Think Drifting is Boring? Watch This!

4wd INDY CAR

REMEMBER THIS ?
Sorry , couldn’t get the image to load . It was a photo of Andy Granatelli’s turbine engine indy car . Some folks didn’t know that the car was 4WD.

I disagree, but you may be right.

To me, simplicity + low cost = a field of cars.

And the reverse is also true.

I read recently that the current generation prefers their freakin’ phones to cars, period, so…we are appealing to them at our (actually your) expense?!

I also read an article featuring “The Snake” Prudhomme and his take was that drag racing has levelled off as well as all other forms of racing as a “niche sport”.

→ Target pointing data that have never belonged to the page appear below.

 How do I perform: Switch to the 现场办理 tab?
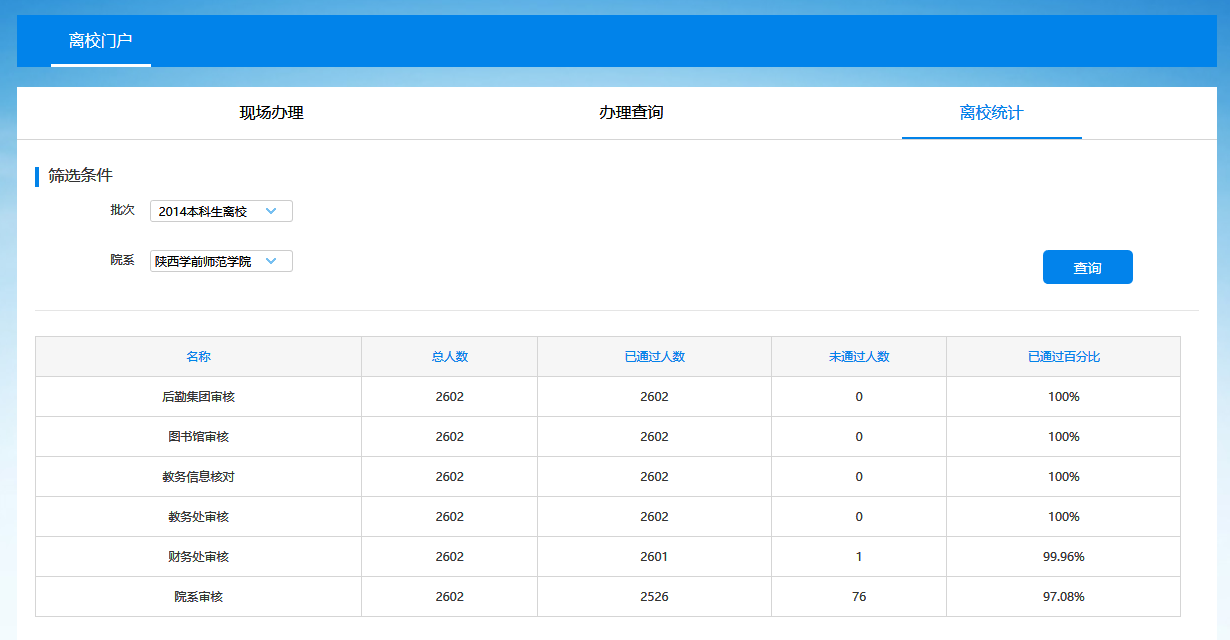271,113
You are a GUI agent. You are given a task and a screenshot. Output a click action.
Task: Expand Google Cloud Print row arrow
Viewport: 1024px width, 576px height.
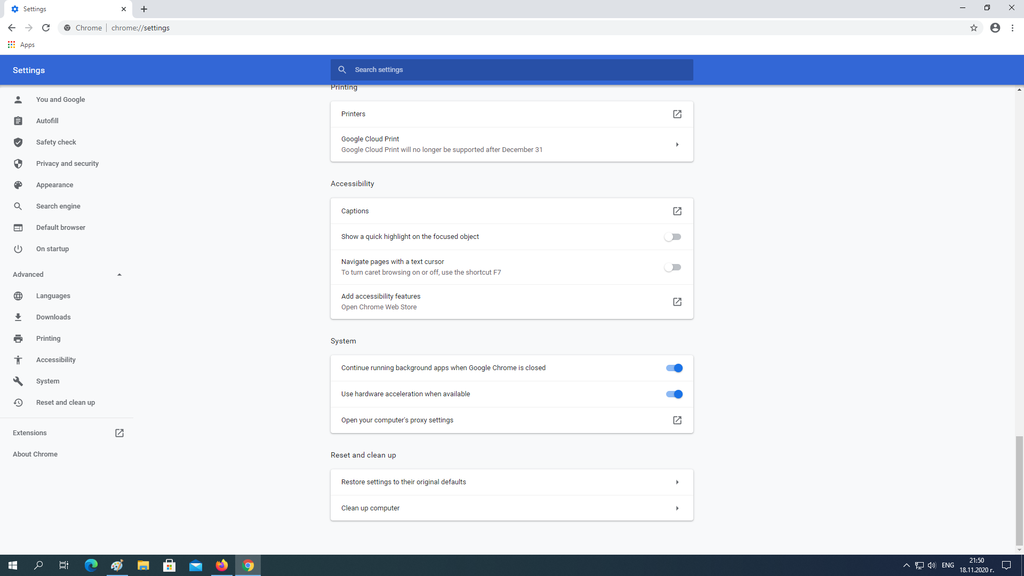(677, 144)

You can see the same trend in everything from slot cars to go carts.

Today’s youth ain’t the “Route 66” generation, and that is simply…that, IMO.

Rather than pander, let’s polish our own deal and they can come, or not.

[QUOTE=scottgarrity07;154401]I know we’re drifting off topic here (pun intended) but using the Circle Track model of using a stock port injected ecu motor to CUT costs of Super Late racing while modernizing it could lure a younger crowd back to our sport while making it healthier.

Here’s the concept: Maintain the chassis rules, ditch the ABC bodies and require ANY Stock body no older than 5-10 years modified with any ground effects you like, but no chopping down. Find a way for one manufacturer to develop an ECU that eliminates the techman’s headache of traction control (like F1 did). Then allow any engine configuration, granted that it chassis dynos at no more than say 600 hp and is stock based. It would allow innovation without an unfair advantage. Consider it a Modernized Outlaw Super Late. Puts the Stock back in Stock Car racing too. A pipe dream? Maybe, but if we continue to ignore progress we will become dinosaurs left behind. The modern Super Late Model motor has become this super expensive piece that is made more and more fragile (lighter internals and tighter clearances) to achieve more power. Expensive and Fragile is a bad combination. Cap the HP at a certain # and letting people get there how they see fit would save a ton of $. I wish someone like NASCAR (who would have the power to implement this) would jumpstart a project like this. Problem is Brian France cares more about counting and maintaining his family’s billions and NASCAR gave up on being the caretaker of weekly short track racing when his father died. One can dream tho…[/QUOTE]

Excellent idea. I like the idea of any engine configuration. It would be interesting to open the racing up to front drive, rear drive, and even all wheel drive. NASCAR is busy positioning themselves for the death of racing by building new facilities that are football friendly, so i wouldn’t look to them for any help at all.
Say…don’t you own a Pro Late? Take that body off, put on an import or small domestic body, throw in a computerized injected engine combination ( i’d recommend a turbo 4 or V-6, let’s see how it compares to a current V-8 ) and let’s get this show on the road. It’s going to take one person to be a groundbreaker.

“Say [Scott]…don’t you own a Pro Late? Take that body off, put on an import or small domestic body, throw in a computerized injected engine combination ( i’d recommend a turbo 4 or V-6, let’s see how it compares to a current V-8 ) and let’s get this show on the road. It’s going to take one person to be a groundbreaker.”–Matt

Or drop the car off the jack on your favorite personal body part. :anim_pound:

Faster and cheaper.

(no offense intended, Mr Albee)

Scott, I really like your idea about the injected LS motor in Super Lates. I even like that CT525 GM crate for them. I would probably get another Super if they did something like that, but the current engine rules are just way too costly for the average racer.

Hey Joe, I wish that was my idea! It was originally done in that circle track article with Dalton Zehr. The car ran competitive with the Super Lates at NSS. My friends at Marsh Racing will be fielding a K & N car for Dalton at NSS on 2/15. I’ll ask him what happened to the car. I do know that the 525 crate is being used in the Nesmith Dirt Late Model Series. They come to East Bay for a week soon too.

And Matt, I have a Sportsman but if I put the import motor and body on it then I’d probably end up like a drifter. Racing against no one! Probably be only legal for drifting too! Nah, I’m just gonna buy me a trusty new crate and run Desoto and New Smyrna this year. My last crate lasted 5 yrs until it gave me trouble. A lot of bang for the $3200 bucks!